**Try it:**
Reproduce every record below exactly as it appears.

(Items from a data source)
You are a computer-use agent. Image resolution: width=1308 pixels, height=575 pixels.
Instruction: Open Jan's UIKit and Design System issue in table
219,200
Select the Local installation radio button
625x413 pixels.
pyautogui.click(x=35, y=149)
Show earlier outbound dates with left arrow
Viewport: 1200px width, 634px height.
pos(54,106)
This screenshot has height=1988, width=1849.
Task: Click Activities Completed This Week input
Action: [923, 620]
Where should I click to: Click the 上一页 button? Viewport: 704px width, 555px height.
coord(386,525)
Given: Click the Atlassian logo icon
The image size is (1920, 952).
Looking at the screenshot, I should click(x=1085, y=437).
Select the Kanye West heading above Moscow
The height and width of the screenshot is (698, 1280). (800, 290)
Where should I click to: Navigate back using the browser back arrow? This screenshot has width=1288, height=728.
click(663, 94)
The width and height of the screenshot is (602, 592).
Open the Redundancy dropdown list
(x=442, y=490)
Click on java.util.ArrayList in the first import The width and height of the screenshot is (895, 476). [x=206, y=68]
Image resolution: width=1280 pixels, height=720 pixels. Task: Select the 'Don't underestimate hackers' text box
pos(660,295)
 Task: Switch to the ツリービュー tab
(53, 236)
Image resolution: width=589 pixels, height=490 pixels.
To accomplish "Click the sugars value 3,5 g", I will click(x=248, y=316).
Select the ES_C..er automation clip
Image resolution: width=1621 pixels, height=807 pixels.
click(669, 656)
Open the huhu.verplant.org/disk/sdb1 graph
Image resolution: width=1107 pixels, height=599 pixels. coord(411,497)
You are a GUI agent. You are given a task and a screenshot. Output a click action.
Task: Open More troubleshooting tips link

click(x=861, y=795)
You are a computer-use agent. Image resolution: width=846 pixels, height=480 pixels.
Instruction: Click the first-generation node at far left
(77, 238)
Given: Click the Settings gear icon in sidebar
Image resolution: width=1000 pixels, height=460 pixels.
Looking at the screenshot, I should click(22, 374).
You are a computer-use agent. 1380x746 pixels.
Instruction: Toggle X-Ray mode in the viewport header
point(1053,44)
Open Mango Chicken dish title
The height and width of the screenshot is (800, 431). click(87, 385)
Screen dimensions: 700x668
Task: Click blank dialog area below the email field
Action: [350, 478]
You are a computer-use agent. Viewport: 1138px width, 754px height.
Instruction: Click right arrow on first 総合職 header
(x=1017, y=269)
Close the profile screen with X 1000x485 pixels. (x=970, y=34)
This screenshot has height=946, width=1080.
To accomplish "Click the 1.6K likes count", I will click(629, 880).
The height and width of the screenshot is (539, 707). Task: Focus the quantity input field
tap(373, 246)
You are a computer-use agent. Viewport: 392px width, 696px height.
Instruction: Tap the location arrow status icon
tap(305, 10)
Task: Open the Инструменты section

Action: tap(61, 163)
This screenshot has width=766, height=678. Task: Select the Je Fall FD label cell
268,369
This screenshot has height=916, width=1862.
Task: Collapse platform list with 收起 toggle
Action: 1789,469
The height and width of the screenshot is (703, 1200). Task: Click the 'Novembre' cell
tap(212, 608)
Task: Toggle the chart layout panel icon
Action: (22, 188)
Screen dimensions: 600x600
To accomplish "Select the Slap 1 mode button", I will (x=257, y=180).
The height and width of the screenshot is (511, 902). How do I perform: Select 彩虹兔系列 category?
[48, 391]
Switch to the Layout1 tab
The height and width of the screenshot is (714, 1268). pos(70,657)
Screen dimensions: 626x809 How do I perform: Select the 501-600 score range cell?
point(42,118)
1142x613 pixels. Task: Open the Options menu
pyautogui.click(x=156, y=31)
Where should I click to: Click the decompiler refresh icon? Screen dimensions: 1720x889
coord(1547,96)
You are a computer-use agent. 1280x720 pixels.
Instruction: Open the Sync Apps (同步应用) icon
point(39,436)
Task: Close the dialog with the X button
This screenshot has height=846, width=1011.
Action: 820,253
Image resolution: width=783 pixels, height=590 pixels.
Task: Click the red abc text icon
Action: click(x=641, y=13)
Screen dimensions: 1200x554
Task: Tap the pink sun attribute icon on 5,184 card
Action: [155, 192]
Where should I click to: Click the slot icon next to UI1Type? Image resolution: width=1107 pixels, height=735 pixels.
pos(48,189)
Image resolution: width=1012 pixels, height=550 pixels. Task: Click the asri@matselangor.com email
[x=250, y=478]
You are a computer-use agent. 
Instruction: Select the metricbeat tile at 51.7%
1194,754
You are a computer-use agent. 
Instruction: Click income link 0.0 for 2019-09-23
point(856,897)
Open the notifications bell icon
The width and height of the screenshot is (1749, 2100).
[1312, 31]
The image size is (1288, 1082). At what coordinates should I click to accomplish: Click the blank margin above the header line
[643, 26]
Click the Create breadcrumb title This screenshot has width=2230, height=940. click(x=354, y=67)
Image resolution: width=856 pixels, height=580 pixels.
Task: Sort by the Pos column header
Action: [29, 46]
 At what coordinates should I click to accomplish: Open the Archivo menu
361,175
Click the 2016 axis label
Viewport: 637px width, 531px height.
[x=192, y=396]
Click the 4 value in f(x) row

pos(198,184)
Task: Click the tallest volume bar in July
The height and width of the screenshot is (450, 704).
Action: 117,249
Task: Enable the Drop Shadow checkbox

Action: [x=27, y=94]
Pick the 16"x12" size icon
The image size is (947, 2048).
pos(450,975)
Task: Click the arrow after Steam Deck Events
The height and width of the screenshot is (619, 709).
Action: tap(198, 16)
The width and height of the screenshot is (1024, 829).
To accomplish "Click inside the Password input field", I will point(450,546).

**Output for this exercise:**
You are a computer-use agent. Image resolution: width=1308 pixels, height=575 pixels.
Instruction: Open Jan's UIKit and Design System issue in table
219,200
Select the Local installation radio button
625x413 pixels.
pyautogui.click(x=35, y=149)
Show earlier outbound dates with left arrow
Viewport: 1200px width, 634px height.
pos(54,106)
This screenshot has height=1988, width=1849.
Task: Click Activities Completed This Week input
Action: [923, 620]
Where should I click to: Click the 上一页 button? Viewport: 704px width, 555px height.
coord(386,525)
Given: Click the Atlassian logo icon
The image size is (1920, 952).
Looking at the screenshot, I should click(x=1085, y=437).
Select the Kanye West heading above Moscow
The height and width of the screenshot is (698, 1280). (800, 290)
Where should I click to: Navigate back using the browser back arrow? This screenshot has width=1288, height=728.
click(663, 94)
The width and height of the screenshot is (602, 592).
Open the Redundancy dropdown list
(x=442, y=490)
Click on java.util.ArrayList in the first import The width and height of the screenshot is (895, 476). [x=206, y=68]
Image resolution: width=1280 pixels, height=720 pixels. Task: Select the 'Don't underestimate hackers' text box
pos(660,295)
 Task: Switch to the ツリービュー tab
(53, 236)
Image resolution: width=589 pixels, height=490 pixels.
To accomplish "Click the sugars value 3,5 g", I will click(x=248, y=316).
Select the ES_C..er automation clip
Image resolution: width=1621 pixels, height=807 pixels.
click(669, 656)
Open the huhu.verplant.org/disk/sdb1 graph
Image resolution: width=1107 pixels, height=599 pixels. coord(411,497)
You are a GUI agent. You are given a task and a screenshot. Output a click action.
Task: Open More troubleshooting tips link

click(x=861, y=795)
You are a computer-use agent. Image resolution: width=846 pixels, height=480 pixels.
Instruction: Click the first-generation node at far left
(77, 238)
Given: Click the Settings gear icon in sidebar
Image resolution: width=1000 pixels, height=460 pixels.
Looking at the screenshot, I should click(22, 374).
You are a computer-use agent. 1380x746 pixels.
Instruction: Toggle X-Ray mode in the viewport header
point(1053,44)
Open Mango Chicken dish title
The height and width of the screenshot is (800, 431). click(87, 385)
Screen dimensions: 700x668
Task: Click blank dialog area below the email field
Action: [350, 478]
You are a computer-use agent. Viewport: 1138px width, 754px height.
Instruction: Click right arrow on first 総合職 header
(x=1017, y=269)
Close the profile screen with X 1000x485 pixels. (x=970, y=34)
This screenshot has height=946, width=1080.
To accomplish "Click the 1.6K likes count", I will click(629, 880).
The height and width of the screenshot is (539, 707). Task: Focus the quantity input field
tap(373, 246)
You are a computer-use agent. Viewport: 392px width, 696px height.
Instruction: Tap the location arrow status icon
tap(305, 10)
Task: Open the Инструменты section

Action: tap(61, 163)
This screenshot has width=766, height=678. Task: Select the Je Fall FD label cell
268,369
This screenshot has height=916, width=1862.
Task: Collapse platform list with 收起 toggle
Action: 1789,469
The height and width of the screenshot is (703, 1200). Task: Click the 'Novembre' cell
tap(212, 608)
Task: Toggle the chart layout panel icon
Action: (22, 188)
Screen dimensions: 600x600
To accomplish "Select the Slap 1 mode button", I will (x=257, y=180).
The height and width of the screenshot is (511, 902). How do I perform: Select 彩虹兔系列 category?
[48, 391]
Switch to the Layout1 tab
The height and width of the screenshot is (714, 1268). pos(70,657)
Screen dimensions: 626x809 How do I perform: Select the 501-600 score range cell?
point(42,118)
1142x613 pixels. Task: Open the Options menu
pyautogui.click(x=156, y=31)
Where should I click to: Click the decompiler refresh icon? Screen dimensions: 1720x889
coord(1547,96)
You are a computer-use agent. 1280x720 pixels.
Instruction: Open the Sync Apps (同步应用) icon
point(39,436)
Task: Close the dialog with the X button
This screenshot has height=846, width=1011.
Action: 820,253
Image resolution: width=783 pixels, height=590 pixels.
Task: Click the red abc text icon
Action: click(x=641, y=13)
Screen dimensions: 1200x554
Task: Tap the pink sun attribute icon on 5,184 card
Action: [155, 192]
Where should I click to: Click the slot icon next to UI1Type? Image resolution: width=1107 pixels, height=735 pixels.
pos(48,189)
Image resolution: width=1012 pixels, height=550 pixels. Task: Click the asri@matselangor.com email
[x=250, y=478]
You are a computer-use agent. 
Instruction: Select the metricbeat tile at 51.7%
1194,754
You are a computer-use agent. 
Instruction: Click income link 0.0 for 2019-09-23
point(856,897)
Open the notifications bell icon
The width and height of the screenshot is (1749, 2100).
[1312, 31]
The image size is (1288, 1082). At what coordinates should I click to accomplish: Click the blank margin above the header line
[643, 26]
Click the Create breadcrumb title This screenshot has width=2230, height=940. click(x=354, y=67)
Image resolution: width=856 pixels, height=580 pixels.
Task: Sort by the Pos column header
Action: [29, 46]
 At what coordinates should I click to accomplish: Open the Archivo menu
361,175
Click the 2016 axis label
Viewport: 637px width, 531px height.
[x=192, y=396]
Click the 4 value in f(x) row

pos(198,184)
Task: Click the tallest volume bar in July
The height and width of the screenshot is (450, 704).
Action: 117,249
Task: Enable the Drop Shadow checkbox

Action: [x=27, y=94]
Pick the 16"x12" size icon
The image size is (947, 2048).
pos(450,975)
Task: Click the arrow after Steam Deck Events
The height and width of the screenshot is (619, 709).
Action: tap(198, 16)
The width and height of the screenshot is (1024, 829).
To accomplish "Click inside the Password input field", I will point(450,546).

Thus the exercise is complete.